Only 50% of ads shown globally during Olympic opening ceremony made digital reference
Only half of the advertisements shown globally during the Olympic opening ceremony made reference to the digital world, while three of the 11 sponsoring brands didn’t advertise at all, a study by A.T. Kearney found.
The study analysed primetime television advertising content during the 2012 Opening Ceremonies across six continents, capturing 246 television spots placed by 140 brands across eight countries.
The countries which were surveyed as part of the campaign were: India, Mumbai; UK, London; Russia, Moscow; Poland, Warsaw; USA, New York; Brazil, Sao Paulo; South Africa, Johannesburg; and Australia, Sydney.
Only the USA saw ads from all seven of its participating sponsors.

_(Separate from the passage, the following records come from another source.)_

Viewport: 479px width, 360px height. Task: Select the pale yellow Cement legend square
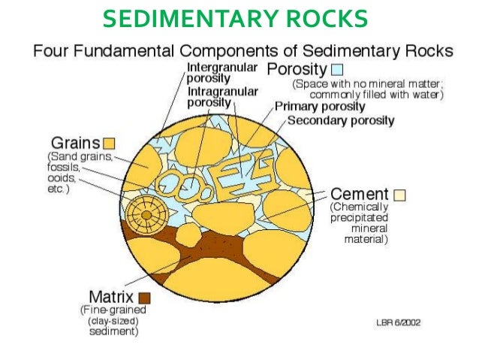coord(400,195)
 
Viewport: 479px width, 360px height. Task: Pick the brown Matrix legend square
coord(144,296)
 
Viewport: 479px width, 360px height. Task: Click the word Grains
coord(76,141)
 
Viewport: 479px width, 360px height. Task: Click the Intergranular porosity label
coord(223,72)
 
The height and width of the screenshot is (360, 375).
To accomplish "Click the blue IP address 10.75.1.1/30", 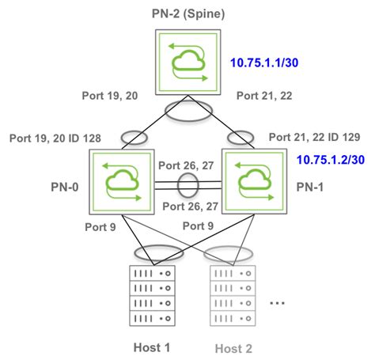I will pyautogui.click(x=262, y=62).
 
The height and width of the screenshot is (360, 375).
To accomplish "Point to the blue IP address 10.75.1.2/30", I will pyautogui.click(x=331, y=159).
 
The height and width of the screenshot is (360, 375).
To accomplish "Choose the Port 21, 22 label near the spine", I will pyautogui.click(x=265, y=96).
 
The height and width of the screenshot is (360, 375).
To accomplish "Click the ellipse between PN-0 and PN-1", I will pyautogui.click(x=188, y=188).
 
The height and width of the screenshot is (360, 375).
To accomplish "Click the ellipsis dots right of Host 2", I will pyautogui.click(x=277, y=304).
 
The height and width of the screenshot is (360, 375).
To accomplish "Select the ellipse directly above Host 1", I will pyautogui.click(x=153, y=252).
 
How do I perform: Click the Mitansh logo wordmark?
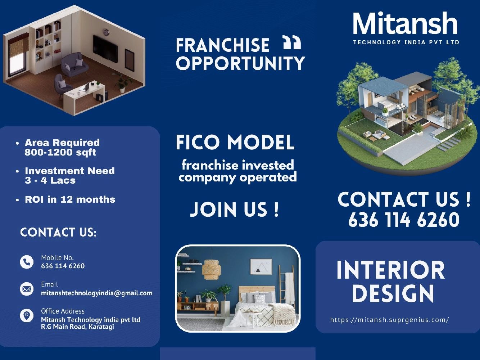tap(405, 24)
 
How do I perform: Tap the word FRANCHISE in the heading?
tap(222, 45)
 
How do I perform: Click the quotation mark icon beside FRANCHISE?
tap(291, 42)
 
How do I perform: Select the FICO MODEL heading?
tap(235, 142)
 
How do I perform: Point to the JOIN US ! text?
tap(235, 210)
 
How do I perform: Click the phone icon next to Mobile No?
tap(27, 262)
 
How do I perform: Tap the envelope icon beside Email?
tap(27, 289)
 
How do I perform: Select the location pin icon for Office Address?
tap(27, 315)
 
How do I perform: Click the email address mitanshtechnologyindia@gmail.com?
tap(96, 293)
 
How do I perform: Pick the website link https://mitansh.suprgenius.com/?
tap(389, 320)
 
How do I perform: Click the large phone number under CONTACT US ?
tap(404, 220)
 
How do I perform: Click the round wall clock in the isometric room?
tap(106, 32)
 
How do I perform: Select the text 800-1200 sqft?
tap(60, 152)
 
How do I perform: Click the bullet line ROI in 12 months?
tap(70, 199)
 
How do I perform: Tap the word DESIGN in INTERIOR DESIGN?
tap(393, 293)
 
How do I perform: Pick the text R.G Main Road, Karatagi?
tap(77, 327)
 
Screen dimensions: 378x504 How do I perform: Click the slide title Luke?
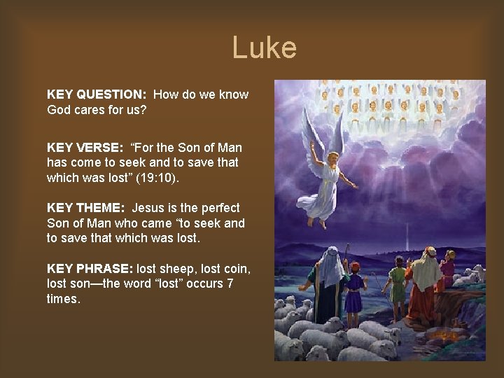(264, 48)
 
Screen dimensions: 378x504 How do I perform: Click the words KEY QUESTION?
(96, 94)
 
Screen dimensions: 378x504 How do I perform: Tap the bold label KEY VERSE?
(85, 147)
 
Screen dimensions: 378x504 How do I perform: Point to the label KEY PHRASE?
(90, 268)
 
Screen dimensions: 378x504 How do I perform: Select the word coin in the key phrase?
(237, 268)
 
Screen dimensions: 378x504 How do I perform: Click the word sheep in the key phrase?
(181, 268)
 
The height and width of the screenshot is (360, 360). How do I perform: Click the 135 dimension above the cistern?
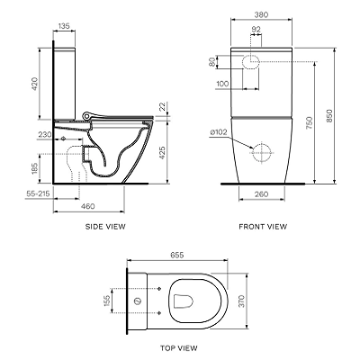[x=64, y=26]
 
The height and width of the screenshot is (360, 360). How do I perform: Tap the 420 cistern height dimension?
[x=35, y=84]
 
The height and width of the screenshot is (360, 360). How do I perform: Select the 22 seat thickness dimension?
[x=161, y=106]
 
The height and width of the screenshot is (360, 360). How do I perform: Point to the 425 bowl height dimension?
[x=162, y=153]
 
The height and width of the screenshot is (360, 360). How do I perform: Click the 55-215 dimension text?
[x=38, y=194]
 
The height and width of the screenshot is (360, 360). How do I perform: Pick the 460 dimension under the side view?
[x=88, y=206]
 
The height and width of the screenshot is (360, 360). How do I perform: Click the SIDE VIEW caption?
[x=105, y=227]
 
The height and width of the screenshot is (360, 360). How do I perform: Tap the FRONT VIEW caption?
[x=263, y=227]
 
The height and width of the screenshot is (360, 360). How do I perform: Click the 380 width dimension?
[x=261, y=14]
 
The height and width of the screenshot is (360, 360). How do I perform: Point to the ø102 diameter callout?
[x=219, y=132]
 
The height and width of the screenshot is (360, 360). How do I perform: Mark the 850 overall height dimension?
[x=329, y=116]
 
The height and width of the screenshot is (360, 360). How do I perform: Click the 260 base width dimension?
[x=261, y=194]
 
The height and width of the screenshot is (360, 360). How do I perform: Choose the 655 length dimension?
[x=177, y=255]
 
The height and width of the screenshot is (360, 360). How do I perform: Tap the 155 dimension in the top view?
[x=107, y=301]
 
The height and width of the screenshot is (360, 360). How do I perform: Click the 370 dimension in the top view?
[x=241, y=301]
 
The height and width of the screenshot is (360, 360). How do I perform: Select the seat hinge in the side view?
[x=87, y=115]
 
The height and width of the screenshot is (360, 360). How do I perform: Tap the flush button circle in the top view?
[x=138, y=302]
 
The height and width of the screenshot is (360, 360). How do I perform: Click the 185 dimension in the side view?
[x=35, y=168]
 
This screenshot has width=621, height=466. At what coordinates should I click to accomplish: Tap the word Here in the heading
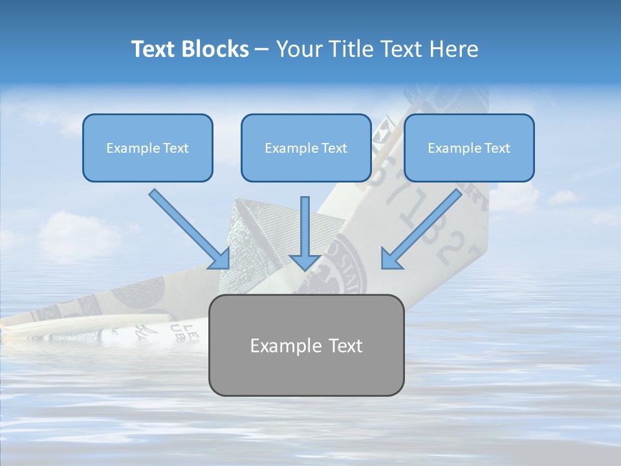click(x=453, y=49)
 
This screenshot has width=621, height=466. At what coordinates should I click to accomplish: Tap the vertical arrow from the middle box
click(x=304, y=227)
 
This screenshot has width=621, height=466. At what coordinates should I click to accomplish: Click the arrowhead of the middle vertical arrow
click(x=304, y=261)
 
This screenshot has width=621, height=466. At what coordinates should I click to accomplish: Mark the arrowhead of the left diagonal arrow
click(x=221, y=259)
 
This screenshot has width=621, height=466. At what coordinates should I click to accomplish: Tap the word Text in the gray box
click(x=345, y=346)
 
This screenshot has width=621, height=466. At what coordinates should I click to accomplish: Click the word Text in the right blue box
click(x=497, y=148)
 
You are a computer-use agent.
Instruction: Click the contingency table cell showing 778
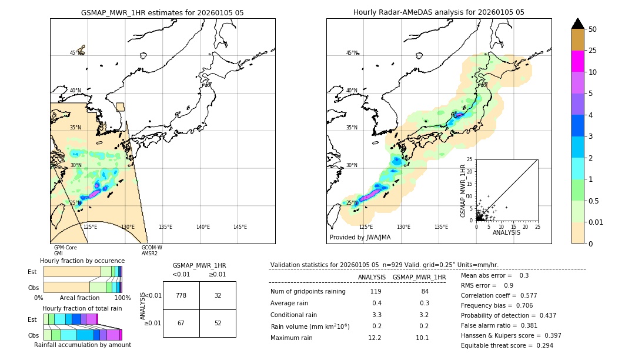point(181,295)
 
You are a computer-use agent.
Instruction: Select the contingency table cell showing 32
point(218,295)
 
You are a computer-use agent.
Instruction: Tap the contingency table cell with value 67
point(181,323)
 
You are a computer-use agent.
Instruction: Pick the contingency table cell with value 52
point(218,323)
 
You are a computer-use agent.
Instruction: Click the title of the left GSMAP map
point(162,12)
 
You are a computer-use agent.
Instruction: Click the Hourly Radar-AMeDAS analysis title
point(439,12)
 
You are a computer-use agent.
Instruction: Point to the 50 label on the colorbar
point(593,29)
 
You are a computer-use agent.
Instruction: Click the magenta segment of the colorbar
point(577,61)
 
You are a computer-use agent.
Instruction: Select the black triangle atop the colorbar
point(577,24)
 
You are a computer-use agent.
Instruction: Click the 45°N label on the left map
point(75,53)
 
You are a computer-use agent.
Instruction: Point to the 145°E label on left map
point(240,227)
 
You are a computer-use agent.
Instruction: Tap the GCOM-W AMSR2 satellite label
point(152,251)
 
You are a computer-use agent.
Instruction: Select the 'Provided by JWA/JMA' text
point(360,237)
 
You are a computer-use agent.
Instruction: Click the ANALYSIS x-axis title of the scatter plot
point(506,233)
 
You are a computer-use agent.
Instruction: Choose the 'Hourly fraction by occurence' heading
point(82,261)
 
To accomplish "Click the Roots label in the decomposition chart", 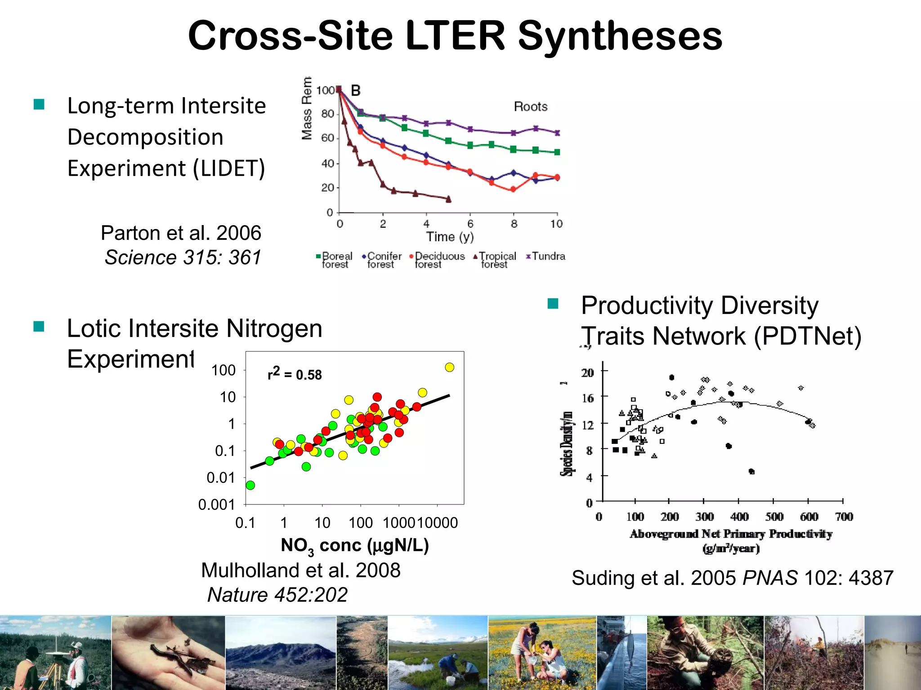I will pyautogui.click(x=531, y=107).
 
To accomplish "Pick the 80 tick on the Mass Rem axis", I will pyautogui.click(x=327, y=114).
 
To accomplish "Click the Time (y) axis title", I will pyautogui.click(x=450, y=237).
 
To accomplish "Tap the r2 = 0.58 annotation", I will pyautogui.click(x=295, y=374).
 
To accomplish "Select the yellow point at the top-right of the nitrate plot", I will pyautogui.click(x=449, y=367).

It was found that of the 50 per cent which did make a digital reference, four fifths of these just included a link to the brand’s website, while Visa Gold did include Facebook and Twitter references.
Jim Singer, study sponsor and a partner in A.T. Kearney’s Consumer and Retail Industries Practice, said: “For an event that was billed as the ‘Twitter Olympics,’ it was populated by a set of sponsors that rarely left the purview of conventional marketing and barely dipped into social media. Advertising by these mega-brands seems to be sticking to an analogue go-to-market mind-set in an increasingly digital-community minded world.”
It was discovered that big-name sponsors Coca-Cola and McDonalds made almost no digital references – only the McDonald’s ad in Poland directed users towards a site featuring Olympic promotional merchandise, while only two Russian Coca-Cola ads made reference to the brand’s Olympic-themed website.